Aku memberikan uang pemberian Gita untukku.
"Apa ini, Cu?"
"Diterima saja. Itu lebih berguna untuk kakek."
Kakek itu menitikkan air mata. Ia terharu. Aku memeluk menenangkannya.
"Makasih, Cu. Cucu udah mau menolong kakek."
"Rezeki ini dari Gita Sinaga, kakek. Kakek seperti kakek saya sendiri. Saya sedih dengar kehidupan kakek sekarang."
Dari seberang jalan, sebuah mobil berhenti. Ia melihat dan kemudian terharu. Gita menyeka air matanya. Tanpa banyak berkata, ia menjalankan mobilnya. Tangisnya semakin tidak tertahankan jika berlama - lama disana.
Aku kembali meneruskan perjalanan. Sebuah sms dari Sibad cukup menggodaku.
"Sayang, lagi di Ambassador nih abis belanja. Ke parkiran dunk, pengen ngentotin kamu. Masih di jakarta 'kan? Aku di basement 2 dekat tiang xx"
Aku merubah arah perjalananku ke Mall Ambassador dan singkat cerita, aku telah bertemu dengan Sibad di mobil.
"Sayang, pindah ke belakang."
Aku menurutinya. Ia menaikkan rok span pendek ke atas hingga menampakkan memeknya yang tercukur rapi. Tidak lupa, ia menaikkan pakaiannya keatas sekedar untuk memamerkan dadanya yang kencang.
"Suka?" Tanyanya binal.
Kontolku menegang tidak karuan. Celana jins yang aku kenakan terasa sempit. Kulucuti celanaku dan menampakkan kontol yang tegang.

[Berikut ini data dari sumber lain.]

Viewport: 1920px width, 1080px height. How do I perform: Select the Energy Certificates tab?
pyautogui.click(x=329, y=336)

Sibad melihatku kegirangan.
"Uuuhhh.....gatel nih memeknya. Pengen digarukin pake ini." Katanya sambil mengelus kontolku pelan. Didekatkannya mukanya ke kontol dan menghisapnya agar basah semata.
"Yakin langsung dimasukkin? Gak perih?" Tanyaku.

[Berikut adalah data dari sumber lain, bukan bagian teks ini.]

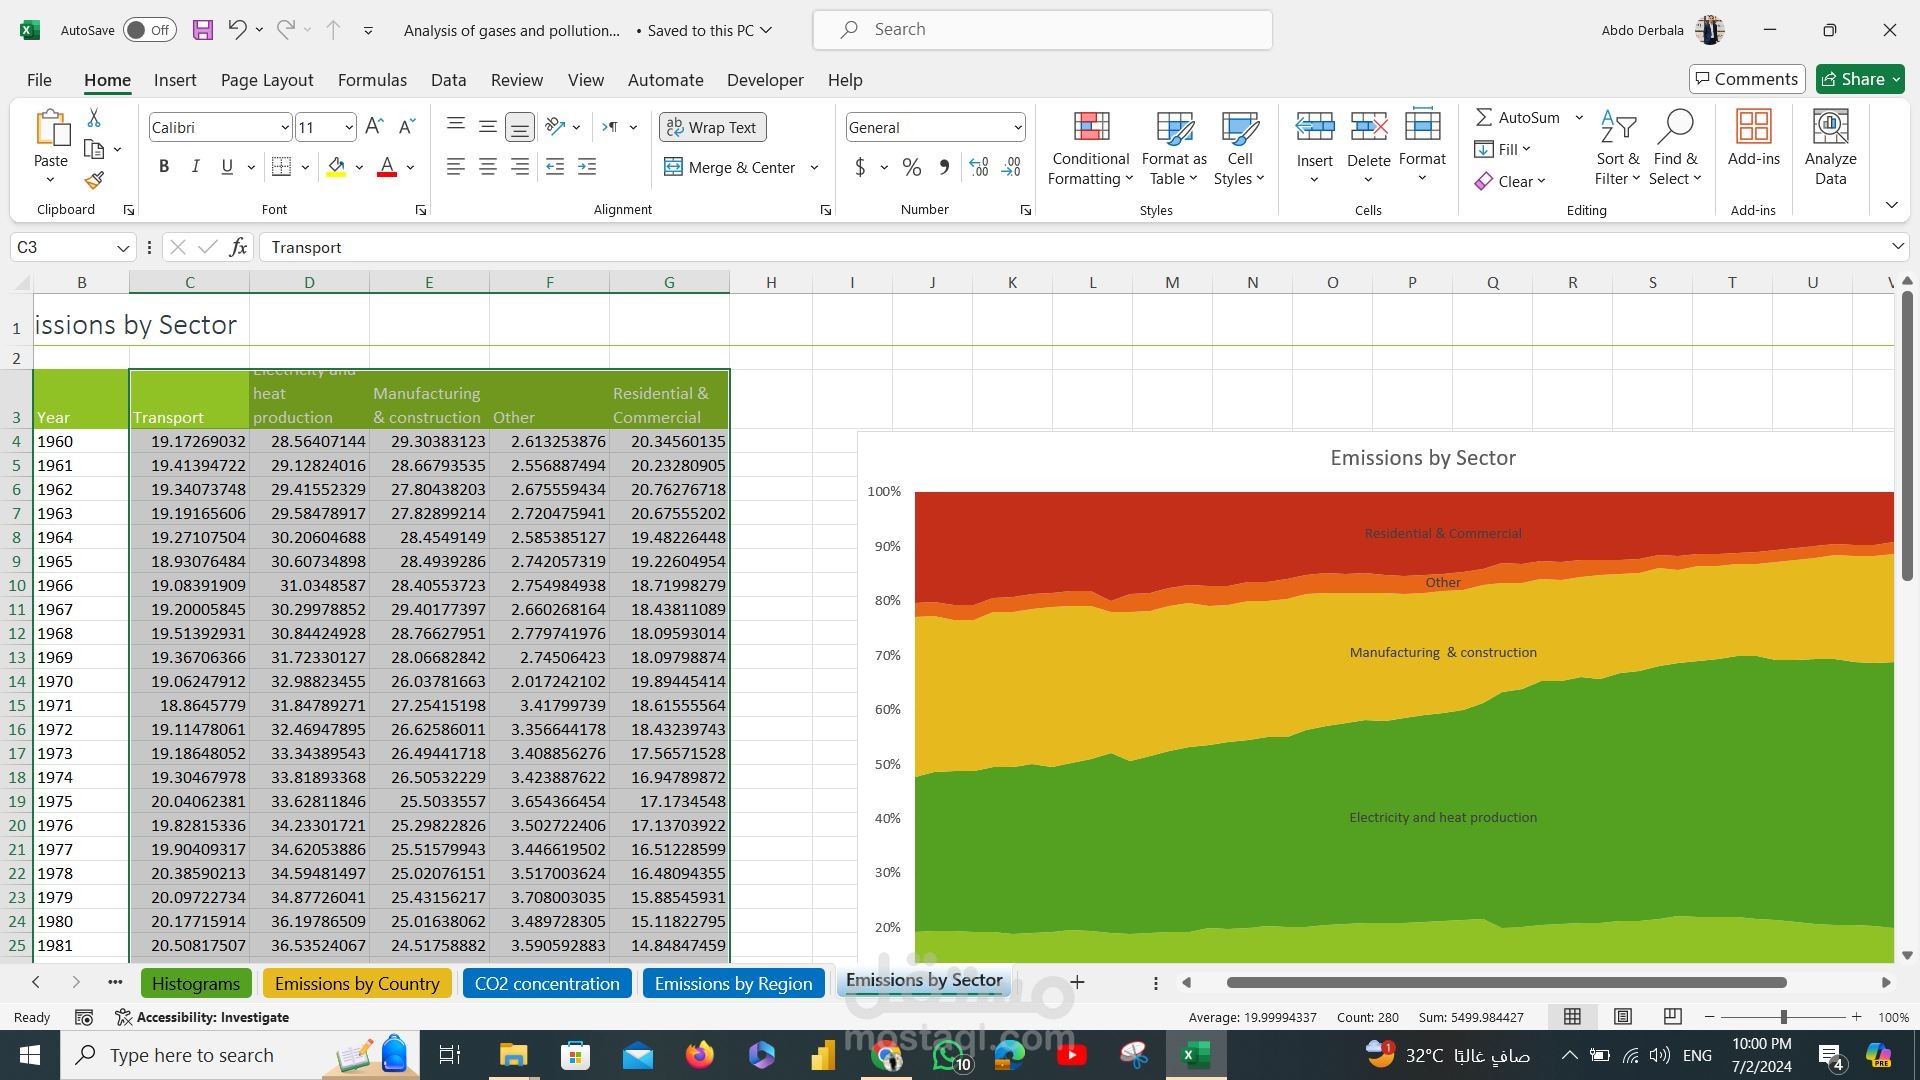Toggle the AutoSave switch
Screen dimensions: 1920x1080
[x=149, y=30]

Semenjak ia berhasil ngentot denganku. Perlahan, ia mulai membiasakan diri dengan ukuran kontolku. Ia berasumsi, semakin banyak ngentot, semakin nikmat rasanya. Aku sendiri tidak pernah memakai kondom dengannya. Pernah aku memakainya, ia menyiksa kontolku dengan dijepitnya sampai ngilu hingga aku gagal ejakulasi.

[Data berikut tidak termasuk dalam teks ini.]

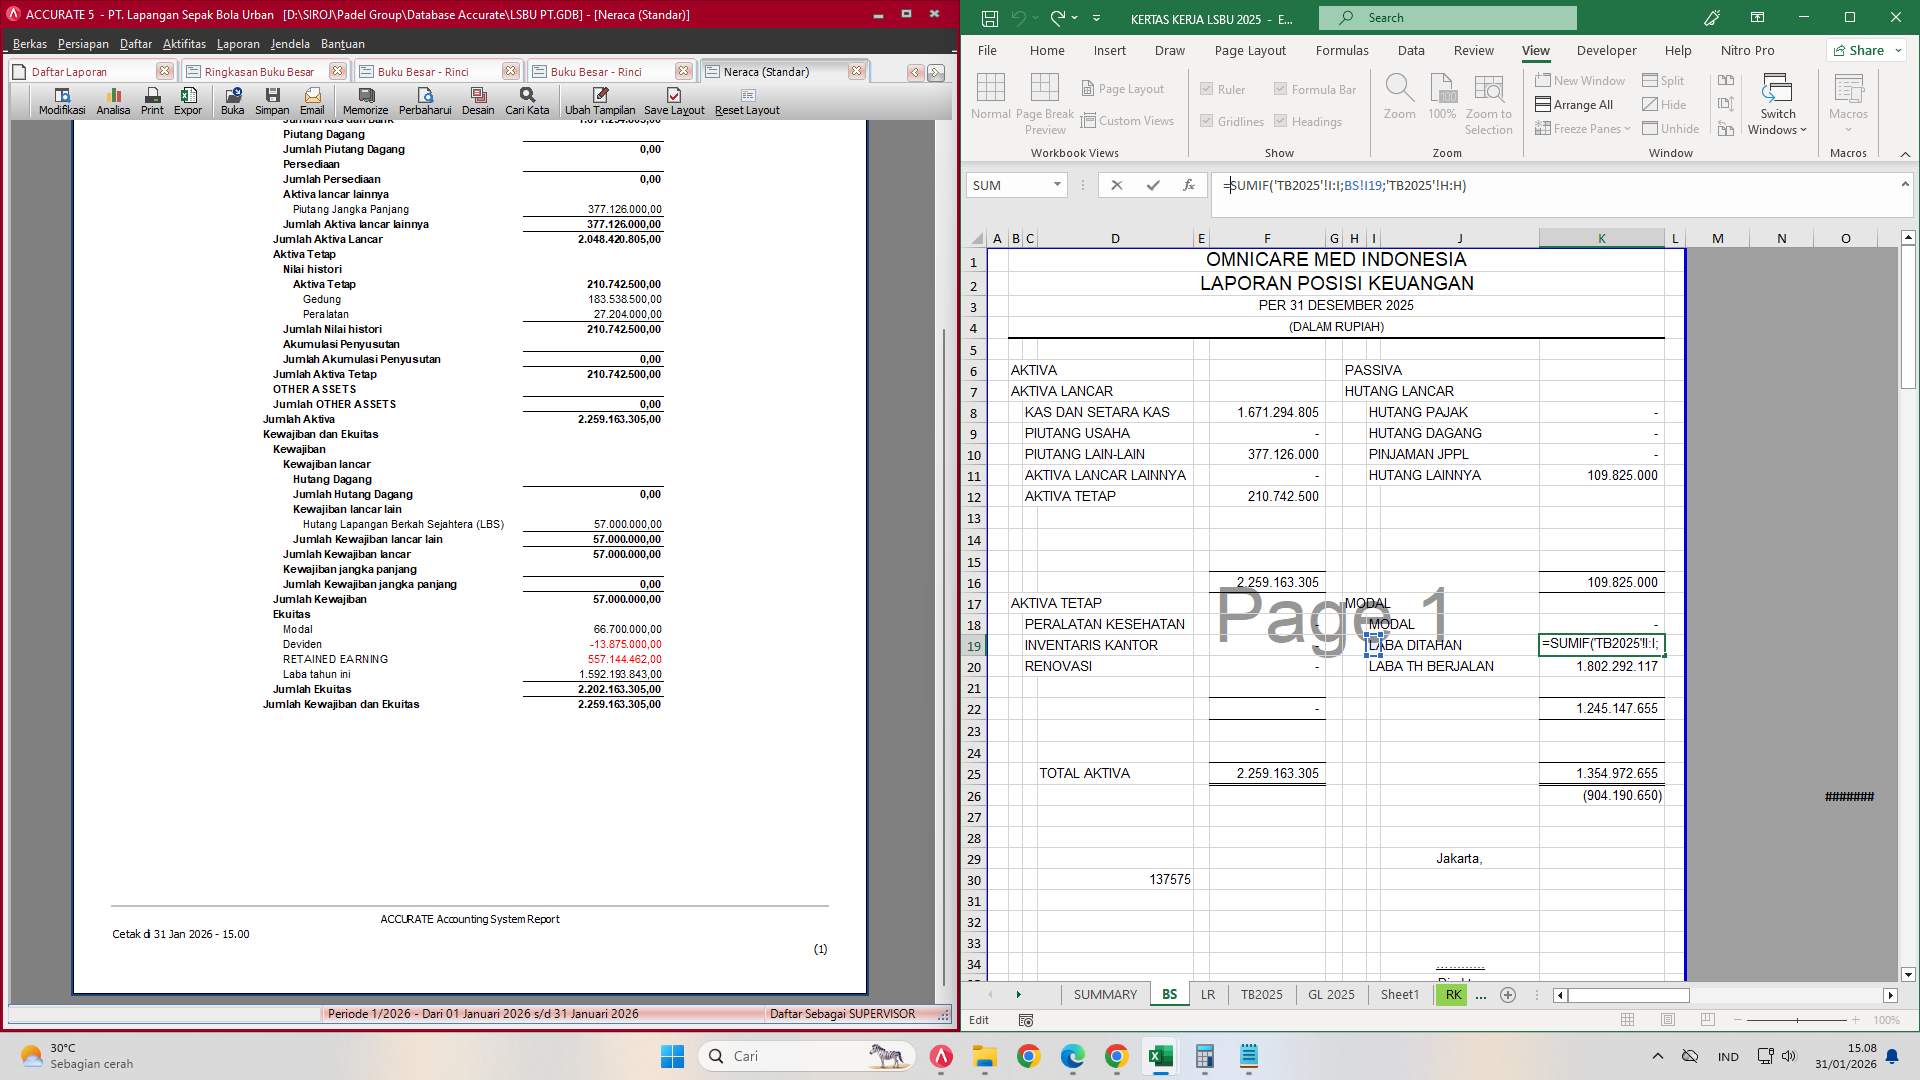Image resolution: width=1920 pixels, height=1080 pixels.
Task: Toggle the Formula Bar checkbox
Action: click(1281, 89)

"Udah basah memek akunya. Buruan."
Aku memasukkan jariku untuk memastikannya.
"Kering memek kamu nih. Boong kamunya."
Ia menyeringai sengaja membohongiku. Aku menampar mukanya hingga ia cukup tersakiti. Romansa seperti ini yang disukainya, menjadi wanita lemah yang tersakiti.
"Ampun sayang, ampun. Jangan tampar lagi."
"Dasar perek. Memek kering lu bilang basah. Ngentot lu. Emut nih kontol." Aku mencacinya agar birahinya semakin naik.
Ia mengulum kontolku.
"Masukin semuanya, perek. Kepalanya doank. Lu kira masih imut bibir lu? Emut ampe muntah2 lo."
Ia memasukkan kontolku jauh ke dalam mulutnya. Ia sudah pernah mengemut kontolku sampai penuh hingga ia tersedak. Tetapi, ia lebih menambahi drama agar terkesan menyenangkan.
Cukup lama ia mengulum kontolku yang berkedut di dalam mulutnya. Kucabut kontolku yang sudah basah oleh liurnya dan meludahi bibirnya yang kemudian dilumurkan pada memeknya.
"Masukkin pelan - pelan yah. Kontol kamu lebar soalnya." Iba Sibad kepadaku.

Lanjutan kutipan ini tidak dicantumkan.